Greenpeace le definisce una “bomba a orologeria tossica”. Una volta nell’ambiente marino le microplastiche possono sia rilasciare che assorbire tossine, che possono poi muoversi in tutta la catena alimentare.

Gli accademici stanno attualmente affrontando una serie di domande chiave. Quanto materiale microplastico c’è nell’oceano? Si accumulano nella catena alimentare? Qual è l’impatto fisico sulla vita marina? Gli organismi marini scelgono attivamente, e persino preferiscono, di consumare microplastiche? Qual è il rischio per gli esseri umani se mangiano vita marina contaminata?

Si stima che tra 15 e 51 trilioni di particelle microplastiche si siano accumulate nell’oceano

The 5 Gyres Institute

Quello che una volta era un importante punto vendita per cosmetici rinfrescanti e pulenti è ora diventato sinonimo di disastro ambientale. Un paio di anni fa le confezioni dichiaravano trionfalmente la presenza di microsfere detergenti – ora sono nascoste nella lista degli ingredienti sotto le vesti di polietilene e polipropilene.

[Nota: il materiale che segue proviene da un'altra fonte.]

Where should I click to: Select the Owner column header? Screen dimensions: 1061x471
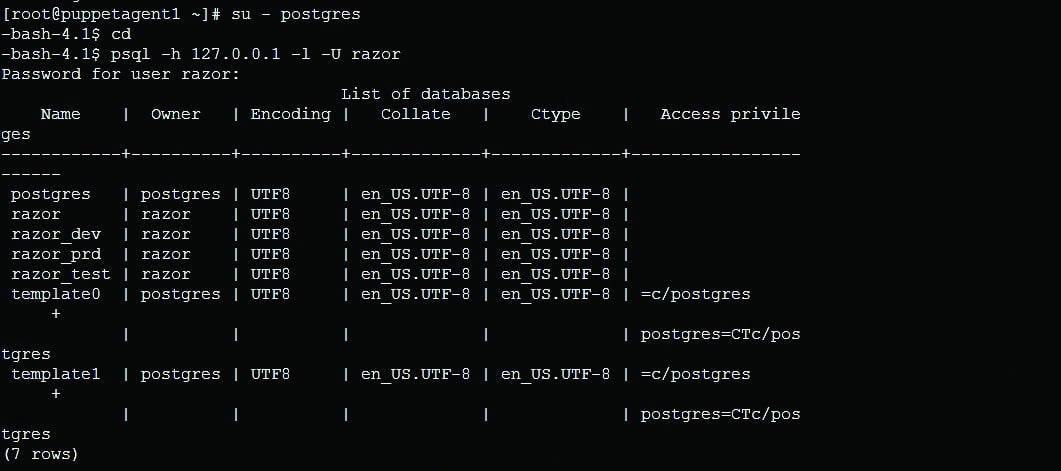click(x=175, y=114)
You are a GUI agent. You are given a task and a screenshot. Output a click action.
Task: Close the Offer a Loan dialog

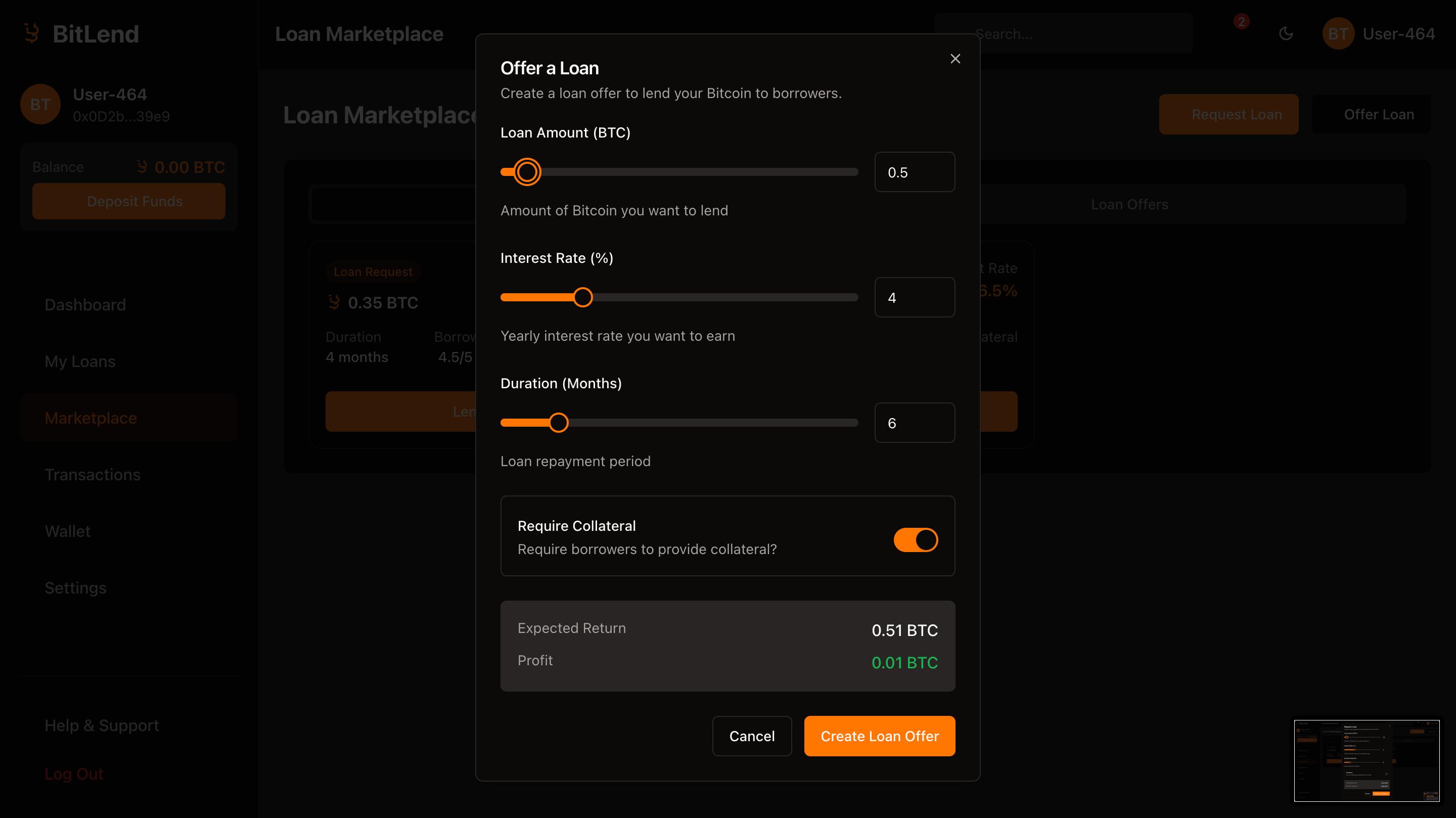coord(955,59)
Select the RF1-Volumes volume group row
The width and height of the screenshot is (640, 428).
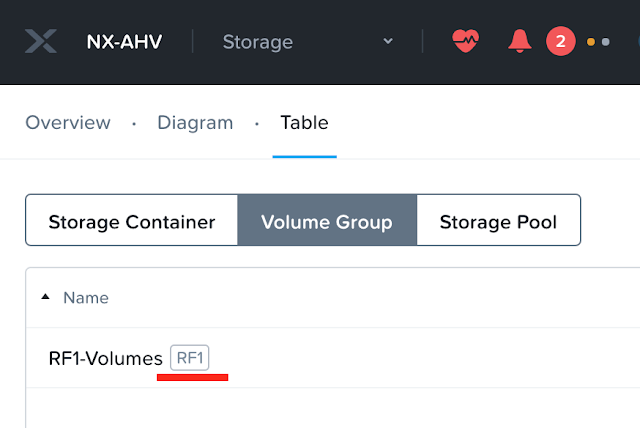point(105,358)
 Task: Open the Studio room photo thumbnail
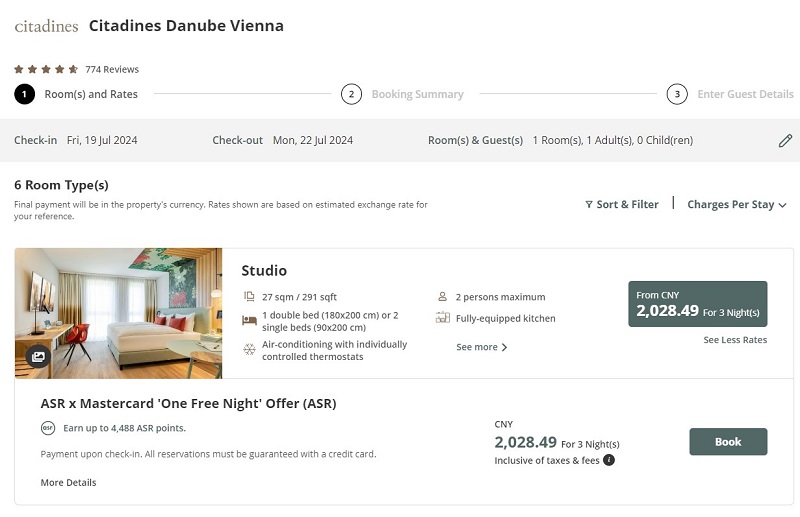coord(118,313)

Unilever ha detto che avrebbe smesso di usare le microsfere nel 2012 e da allora ha completato il suo phase-out; Procter and Gamble ha detto di essere “sulla buona strada” per rimuovere tutte le microsfere di plastica dai suoi prodotti entro la fine del 2017; L’Oreal ha una tabella di marcia simile e ha già rimosso le microsfere da due marchi: Biotherm e The Body Shop; Johnson & Johnson ha rimosso le microsfere dalla metà dei prodotti che vende e mira a rimuovere le microsfere da tutti i prodotti a livello globale entro il 2017.

Ma la commissione parlamentare britannica ha detto che questo approccio graduale era problematico e irto di incongruenze. L’approccio volontario delle aziende cosmetiche per eliminare gradualmente le microsfere di plastica semplicemente non funzionerà”, ha detto Creagh. “Abbiamo bisogno di un divieto legale completo, preferibilmente a livello internazionale, perché l’inquinamento non rispetta i confini”.